• **WORK REQUIRED**
Please continue the passage below about a weekend with visitors and the La Grillade restaurant in Crows Nest, picking up after its last sentence.

• **EXTRACT PROVIDED**
_ _ _ _
Last weekend I had the pleasure of entertaining a number of visitors. I had Lyman Lundquist of IBM up from Austin, and he was a lot of fun. I also had Peter Shell of ACI, and newly appointed to the position of IT Director for Asia Pacific, as well as Brad Poole, a longtime colleague from my days at Tandem.

While we were waiting for Peter and Brad to arrive, Lyman looked me squarely in the eye and said, “so, you like that little restaurant La Grillade in Crows Nest do you? And you used to spend a lot of time there!” I have only just recently returned from Sydney and had spent one evening there with a good friend Dieter Monch, the former Managing Director of Nixdorf Computer in Australia, but how did Lyman know about my tastes in restaurants? “And I have a good friend who just visited me and who says he knows you, and believes you have been going there since the ‘80s!”
_ _ _ _
• **SUPPLIED ENTRIES**

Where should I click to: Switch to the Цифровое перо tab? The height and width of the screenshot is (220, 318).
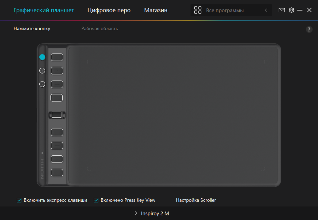109,10
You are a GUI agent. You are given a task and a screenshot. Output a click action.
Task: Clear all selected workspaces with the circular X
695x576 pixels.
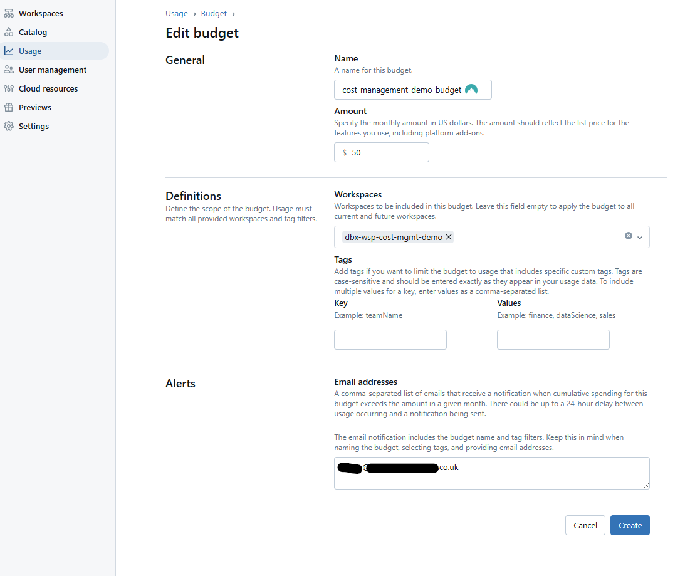pyautogui.click(x=628, y=236)
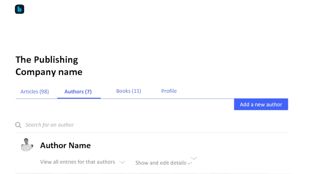The image size is (310, 174).
Task: Open the Books (11) tab
Action: [129, 91]
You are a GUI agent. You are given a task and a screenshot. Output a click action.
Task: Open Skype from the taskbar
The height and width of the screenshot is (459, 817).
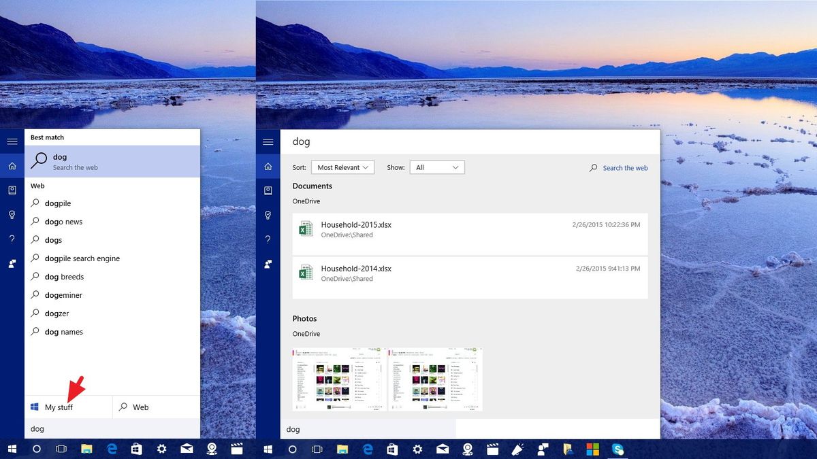coord(618,449)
_ _ _ _
• **EXERCISE OUTPUT**
There was a time back in the late 70s where I had a small software company called EDOS Australia. Focused on the IBM mainframe, we licensed an alternate IBM operating system, EDOS, to small mainframe users at a time when IBM provided the DOS operating system for free. My offices were right next door to La Grillade and, with the arrival of wireless phones I found that if I extended the aerial of the phone’s base out the window, there was enough range for me to run my company while seated in the restaurant’s courtyard.

Located at the business end of Alexander Street, La Grillade was pretty much the club at the end of the street. And for years, the hustle and bustle of my office that my customers could clearly identify was really the noise of patrons arriving at their tables. EDOS Australia was acquired by Nixdorf Computer at the time they entered into the IBM Plug Compatible Mainframe business – and it was Kim Brebach, the Manager of Nixdorf for the state of New South Wales, who first referred to me as the “legend in his own lunchtime”!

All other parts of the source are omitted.